Critical regionalism is an approach to architecture that strives to counter the placelessness and lack of identity of the International Style, but also rejects the whimsical individualism and ornamentation of Postmodern architecture. The stylings of critical regionalism seek to provide an architecture rooted in the modern tradition, but tied to geographical and cultural context. Critical regionalism is not simply regionalism in the sense of vernacular architecture. It is a progressive approach to design that seeks to mediate between the global and the local languages of architecture.
The phrase "critical regionalism" was first used by the architectural theorists Alexander Tzonis and Liane Lefaivre and, with a slightly different meaning, by the historian-theorist Kenneth Frampton.
Critical Regionalists thus hold that both modern and post-modern architecture are "deeply problematic".
In Towards a Critical Regionalism: Six points for an architecture of resistance, Frampton recalls Paul Ricoeur's "how to become modern and to return to sources; how to revive an old, dormant civilization and take part in universal civilization". According to Frampton's proposal, critical regionalism should adopt modern architecture, critically, for its universal progressive qualities but at the same time value should be placed on the geographical context of the building. Emphasis, Frampton says, should be on topography, climate, light; on tectonic form rather than on scenography (i.e. painting theatrical scenery) and should be on the sense of touch rather than visual sense. Frampton draws on phenomenology for his argument.

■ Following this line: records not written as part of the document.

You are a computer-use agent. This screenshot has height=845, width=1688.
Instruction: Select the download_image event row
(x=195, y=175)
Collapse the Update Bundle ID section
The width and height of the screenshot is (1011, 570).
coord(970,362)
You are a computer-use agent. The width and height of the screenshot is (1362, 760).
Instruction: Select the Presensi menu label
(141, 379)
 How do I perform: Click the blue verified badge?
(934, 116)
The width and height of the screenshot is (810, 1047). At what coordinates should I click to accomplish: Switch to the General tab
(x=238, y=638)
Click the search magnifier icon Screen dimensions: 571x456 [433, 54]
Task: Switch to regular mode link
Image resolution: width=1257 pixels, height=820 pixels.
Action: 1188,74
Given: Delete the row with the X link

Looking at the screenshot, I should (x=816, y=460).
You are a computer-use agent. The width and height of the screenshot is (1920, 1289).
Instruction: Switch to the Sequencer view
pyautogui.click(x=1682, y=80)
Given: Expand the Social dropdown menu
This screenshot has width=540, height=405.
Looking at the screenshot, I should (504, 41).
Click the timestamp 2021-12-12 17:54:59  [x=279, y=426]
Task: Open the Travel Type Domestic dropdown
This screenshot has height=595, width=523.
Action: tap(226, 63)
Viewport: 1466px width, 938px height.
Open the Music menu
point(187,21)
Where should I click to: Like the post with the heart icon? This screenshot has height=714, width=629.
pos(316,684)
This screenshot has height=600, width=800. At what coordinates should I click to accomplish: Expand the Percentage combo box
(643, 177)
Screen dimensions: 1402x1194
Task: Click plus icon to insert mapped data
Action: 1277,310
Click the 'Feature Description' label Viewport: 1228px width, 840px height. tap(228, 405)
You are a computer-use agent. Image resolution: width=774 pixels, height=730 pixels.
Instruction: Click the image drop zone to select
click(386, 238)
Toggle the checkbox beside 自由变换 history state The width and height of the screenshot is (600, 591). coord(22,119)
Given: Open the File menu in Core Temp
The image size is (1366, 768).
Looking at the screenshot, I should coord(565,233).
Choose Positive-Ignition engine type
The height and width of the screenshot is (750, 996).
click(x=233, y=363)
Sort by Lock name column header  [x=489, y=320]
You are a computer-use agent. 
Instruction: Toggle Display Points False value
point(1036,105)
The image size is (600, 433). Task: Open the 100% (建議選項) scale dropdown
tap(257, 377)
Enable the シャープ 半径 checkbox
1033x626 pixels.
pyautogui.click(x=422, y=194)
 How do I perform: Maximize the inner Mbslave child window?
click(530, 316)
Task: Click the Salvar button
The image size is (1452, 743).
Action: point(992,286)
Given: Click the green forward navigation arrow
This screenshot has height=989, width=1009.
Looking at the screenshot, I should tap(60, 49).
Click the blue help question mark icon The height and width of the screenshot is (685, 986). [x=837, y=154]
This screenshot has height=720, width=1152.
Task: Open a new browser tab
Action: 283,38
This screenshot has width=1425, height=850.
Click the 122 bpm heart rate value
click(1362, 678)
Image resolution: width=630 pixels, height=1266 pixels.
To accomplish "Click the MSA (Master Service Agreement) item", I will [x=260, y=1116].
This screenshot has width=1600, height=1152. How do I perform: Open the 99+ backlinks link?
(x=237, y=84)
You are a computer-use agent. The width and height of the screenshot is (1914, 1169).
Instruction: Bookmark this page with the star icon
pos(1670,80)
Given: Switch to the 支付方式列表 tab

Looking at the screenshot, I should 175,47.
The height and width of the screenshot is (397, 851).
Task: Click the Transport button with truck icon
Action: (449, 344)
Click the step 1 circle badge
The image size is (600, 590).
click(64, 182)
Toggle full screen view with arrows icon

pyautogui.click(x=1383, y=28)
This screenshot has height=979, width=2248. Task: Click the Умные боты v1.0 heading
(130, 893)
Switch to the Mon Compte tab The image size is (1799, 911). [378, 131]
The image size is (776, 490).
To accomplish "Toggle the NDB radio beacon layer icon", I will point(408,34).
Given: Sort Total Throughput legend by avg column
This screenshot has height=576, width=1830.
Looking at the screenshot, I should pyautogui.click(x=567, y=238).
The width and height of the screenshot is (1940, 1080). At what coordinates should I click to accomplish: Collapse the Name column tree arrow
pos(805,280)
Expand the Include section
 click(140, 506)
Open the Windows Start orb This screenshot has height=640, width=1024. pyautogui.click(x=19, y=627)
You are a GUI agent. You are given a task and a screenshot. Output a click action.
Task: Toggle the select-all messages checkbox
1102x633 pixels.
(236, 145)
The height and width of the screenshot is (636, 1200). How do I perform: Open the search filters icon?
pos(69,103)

Two examples Frampton briefly discusses are Jørn Utzon and Alvar Aalto. In Frampton's view, Utzon's Bagsværd Church (1973–6), near Copenhagen is a self-conscious synthesis between universal civilization and world culture. This is revealed by the rational, modular, neutral and economic, partly prefabricated concrete outer shell (i.e. universal civilization) versus the specially-designed, 'uneconomic', organic, reinforced concrete shell of the interior, signifying with its manipulation of light sacred space and 'multiple cross-cultural references', which Frampton sees no precedent for in Western culture, but rather in the Chinese pagoda roof (i.e. world culture). In the case of Aalto, Frampton discusses the red brick Säynätsalo Town Hall (1952), where, he argues, there is a resistance to universal technology and vision which is effected by using the tactile qualities of the building's materials. He notes, for instance, feeling the contrast between the friction of the brick surface of the stairs and the springy wooden floor of the council chamber.